Extracted data entries:

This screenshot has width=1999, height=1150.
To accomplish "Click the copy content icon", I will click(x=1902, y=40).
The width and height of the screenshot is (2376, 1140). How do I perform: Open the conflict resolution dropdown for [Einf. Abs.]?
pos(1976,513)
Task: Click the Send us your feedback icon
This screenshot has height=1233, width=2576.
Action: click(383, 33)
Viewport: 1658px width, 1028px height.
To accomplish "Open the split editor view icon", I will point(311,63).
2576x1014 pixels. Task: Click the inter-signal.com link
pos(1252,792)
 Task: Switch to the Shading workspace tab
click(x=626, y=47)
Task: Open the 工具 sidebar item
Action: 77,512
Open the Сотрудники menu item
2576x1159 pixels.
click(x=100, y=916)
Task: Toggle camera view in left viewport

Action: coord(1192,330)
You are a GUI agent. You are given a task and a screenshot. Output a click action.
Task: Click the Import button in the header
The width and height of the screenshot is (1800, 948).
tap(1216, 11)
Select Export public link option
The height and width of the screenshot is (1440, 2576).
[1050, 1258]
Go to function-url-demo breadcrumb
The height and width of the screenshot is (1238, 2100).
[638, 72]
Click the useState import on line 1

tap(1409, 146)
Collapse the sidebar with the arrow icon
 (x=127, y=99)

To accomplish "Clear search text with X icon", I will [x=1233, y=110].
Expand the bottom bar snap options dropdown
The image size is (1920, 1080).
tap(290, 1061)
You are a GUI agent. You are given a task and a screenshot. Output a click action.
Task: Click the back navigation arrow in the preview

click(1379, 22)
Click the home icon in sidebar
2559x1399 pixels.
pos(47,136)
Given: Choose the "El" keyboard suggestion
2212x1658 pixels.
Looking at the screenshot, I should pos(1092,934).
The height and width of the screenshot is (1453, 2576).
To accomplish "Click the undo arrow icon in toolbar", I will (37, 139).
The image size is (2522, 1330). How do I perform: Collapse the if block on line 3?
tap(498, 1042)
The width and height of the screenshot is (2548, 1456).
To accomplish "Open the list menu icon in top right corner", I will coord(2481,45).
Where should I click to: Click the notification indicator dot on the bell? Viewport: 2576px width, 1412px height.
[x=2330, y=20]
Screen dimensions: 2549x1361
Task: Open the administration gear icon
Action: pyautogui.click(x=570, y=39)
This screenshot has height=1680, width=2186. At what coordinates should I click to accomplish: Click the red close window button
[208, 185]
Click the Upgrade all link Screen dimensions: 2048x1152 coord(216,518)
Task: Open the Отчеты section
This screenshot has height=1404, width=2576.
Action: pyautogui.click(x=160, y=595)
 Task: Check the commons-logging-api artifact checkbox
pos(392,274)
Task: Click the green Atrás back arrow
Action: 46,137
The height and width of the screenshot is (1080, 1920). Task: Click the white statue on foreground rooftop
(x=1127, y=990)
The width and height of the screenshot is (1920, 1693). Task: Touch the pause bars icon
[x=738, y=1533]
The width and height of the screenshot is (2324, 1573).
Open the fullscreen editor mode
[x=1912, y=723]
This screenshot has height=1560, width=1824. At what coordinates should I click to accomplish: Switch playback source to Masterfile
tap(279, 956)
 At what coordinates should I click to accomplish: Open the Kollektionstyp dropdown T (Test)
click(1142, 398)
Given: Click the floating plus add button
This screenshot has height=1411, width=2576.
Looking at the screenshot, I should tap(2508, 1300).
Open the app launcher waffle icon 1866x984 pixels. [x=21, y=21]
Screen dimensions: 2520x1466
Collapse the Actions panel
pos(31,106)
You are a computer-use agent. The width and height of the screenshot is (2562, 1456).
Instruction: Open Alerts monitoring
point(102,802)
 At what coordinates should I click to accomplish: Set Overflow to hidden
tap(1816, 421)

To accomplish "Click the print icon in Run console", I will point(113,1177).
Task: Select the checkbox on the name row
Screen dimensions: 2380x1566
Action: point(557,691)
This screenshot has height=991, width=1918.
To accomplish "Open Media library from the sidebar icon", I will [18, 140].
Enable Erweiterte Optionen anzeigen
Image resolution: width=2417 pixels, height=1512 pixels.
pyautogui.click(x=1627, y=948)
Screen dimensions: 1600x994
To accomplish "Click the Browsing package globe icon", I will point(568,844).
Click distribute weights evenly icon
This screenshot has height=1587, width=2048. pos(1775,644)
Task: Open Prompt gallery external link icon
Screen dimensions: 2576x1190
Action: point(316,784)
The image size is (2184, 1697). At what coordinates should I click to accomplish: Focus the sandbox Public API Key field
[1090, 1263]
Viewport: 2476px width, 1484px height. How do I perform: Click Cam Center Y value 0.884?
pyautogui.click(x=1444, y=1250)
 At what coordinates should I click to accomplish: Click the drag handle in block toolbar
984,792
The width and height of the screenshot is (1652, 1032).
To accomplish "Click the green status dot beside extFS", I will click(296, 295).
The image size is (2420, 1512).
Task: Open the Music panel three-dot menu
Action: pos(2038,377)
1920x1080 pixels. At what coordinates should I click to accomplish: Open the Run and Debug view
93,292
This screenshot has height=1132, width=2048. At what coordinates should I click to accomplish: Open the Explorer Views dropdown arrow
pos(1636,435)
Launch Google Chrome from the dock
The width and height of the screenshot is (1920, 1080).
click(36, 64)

* [YOUR GOAL]: Reproduce the data in its entirety, matching each character.

* [ANSWER TO THIS EXERCISE]:
This screenshot has width=1999, height=1150.
To accomplish "Click the copy content icon", I will click(x=1902, y=40).
The width and height of the screenshot is (2376, 1140). How do I perform: Open the conflict resolution dropdown for [Einf. Abs.]?
pos(1976,513)
Task: Click the Send us your feedback icon
This screenshot has height=1233, width=2576.
Action: click(383, 33)
Viewport: 1658px width, 1028px height.
To accomplish "Open the split editor view icon", I will point(311,63).
2576x1014 pixels. Task: Click the inter-signal.com link
pos(1252,792)
 Task: Switch to the Shading workspace tab
click(x=626, y=47)
Task: Open the 工具 sidebar item
Action: 77,512
Open the Сотрудники menu item
2576x1159 pixels.
click(x=100, y=916)
Task: Toggle camera view in left viewport

Action: coord(1192,330)
You are a GUI agent. You are given a task and a screenshot. Output a click action.
Task: Click the Import button in the header
The width and height of the screenshot is (1800, 948).
tap(1216, 11)
Select Export public link option
The height and width of the screenshot is (1440, 2576).
[1050, 1258]
Go to function-url-demo breadcrumb
The height and width of the screenshot is (1238, 2100).
[638, 72]
Click the useState import on line 1

tap(1409, 146)
Collapse the sidebar with the arrow icon
 (x=127, y=99)

To accomplish "Clear search text with X icon", I will [x=1233, y=110].
Expand the bottom bar snap options dropdown
The image size is (1920, 1080).
tap(290, 1061)
You are a GUI agent. You are given a task and a screenshot. Output a click action.
Task: Click the back navigation arrow in the preview

click(1379, 22)
Click the home icon in sidebar
2559x1399 pixels.
pos(47,136)
Given: Choose the "El" keyboard suggestion
2212x1658 pixels.
Looking at the screenshot, I should pos(1092,934).
The height and width of the screenshot is (1453, 2576).
To accomplish "Click the undo arrow icon in toolbar", I will (37, 139).
The image size is (2522, 1330). How do I perform: Collapse the if block on line 3?
tap(498, 1042)
The width and height of the screenshot is (2548, 1456).
To accomplish "Open the list menu icon in top right corner", I will coord(2481,45).
Where should I click to: Click the notification indicator dot on the bell? Viewport: 2576px width, 1412px height.
[x=2330, y=20]
Screen dimensions: 2549x1361
Task: Open the administration gear icon
Action: pyautogui.click(x=570, y=39)
This screenshot has height=1680, width=2186. At what coordinates should I click to accomplish: Click the red close window button
[208, 185]
Click the Upgrade all link Screen dimensions: 2048x1152 coord(216,518)
Task: Open the Отчеты section
This screenshot has height=1404, width=2576.
Action: pyautogui.click(x=160, y=595)
 Task: Check the commons-logging-api artifact checkbox
pos(392,274)
Task: Click the green Atrás back arrow
Action: 46,137
The height and width of the screenshot is (1080, 1920). Task: Click the white statue on foreground rooftop
(x=1127, y=990)
The width and height of the screenshot is (1920, 1693). Task: Touch the pause bars icon
[x=738, y=1533]
The width and height of the screenshot is (2324, 1573).
Open the fullscreen editor mode
[x=1912, y=723]
This screenshot has height=1560, width=1824. At what coordinates should I click to accomplish: Switch playback source to Masterfile
tap(279, 956)
 At what coordinates should I click to accomplish: Open the Kollektionstyp dropdown T (Test)
click(1142, 398)
Given: Click the floating plus add button
This screenshot has height=1411, width=2576.
Looking at the screenshot, I should tap(2508, 1300).
Open the app launcher waffle icon 1866x984 pixels. [x=21, y=21]
Screen dimensions: 2520x1466
Collapse the Actions panel
pos(31,106)
You are a computer-use agent. The width and height of the screenshot is (2562, 1456).
Instruction: Open Alerts monitoring
point(102,802)
 At what coordinates should I click to accomplish: Set Overflow to hidden
tap(1816, 421)

To accomplish "Click the print icon in Run console", I will point(113,1177).
Task: Select the checkbox on the name row
Screen dimensions: 2380x1566
Action: point(557,691)
This screenshot has height=991, width=1918.
To accomplish "Open Media library from the sidebar icon", I will [18, 140].
Enable Erweiterte Optionen anzeigen
Image resolution: width=2417 pixels, height=1512 pixels.
pyautogui.click(x=1627, y=948)
Screen dimensions: 1600x994
To accomplish "Click the Browsing package globe icon", I will point(568,844).
Click distribute weights evenly icon
This screenshot has height=1587, width=2048. pos(1775,644)
Task: Open Prompt gallery external link icon
Screen dimensions: 2576x1190
Action: point(316,784)
The image size is (2184, 1697). At what coordinates should I click to accomplish: Focus the sandbox Public API Key field
[1090, 1263]
Viewport: 2476px width, 1484px height. How do I perform: Click Cam Center Y value 0.884?
pyautogui.click(x=1444, y=1250)
 At what coordinates should I click to accomplish: Click the drag handle in block toolbar
984,792
The width and height of the screenshot is (1652, 1032).
To accomplish "Click the green status dot beside extFS", I will click(296, 295).
The image size is (2420, 1512).
Task: Open the Music panel three-dot menu
Action: pos(2038,377)
1920x1080 pixels. At what coordinates should I click to accomplish: Open the Run and Debug view
93,292
This screenshot has height=1132, width=2048. At what coordinates should I click to accomplish: Open the Explorer Views dropdown arrow
pos(1636,435)
Launch Google Chrome from the dock
The width and height of the screenshot is (1920, 1080).
click(36, 64)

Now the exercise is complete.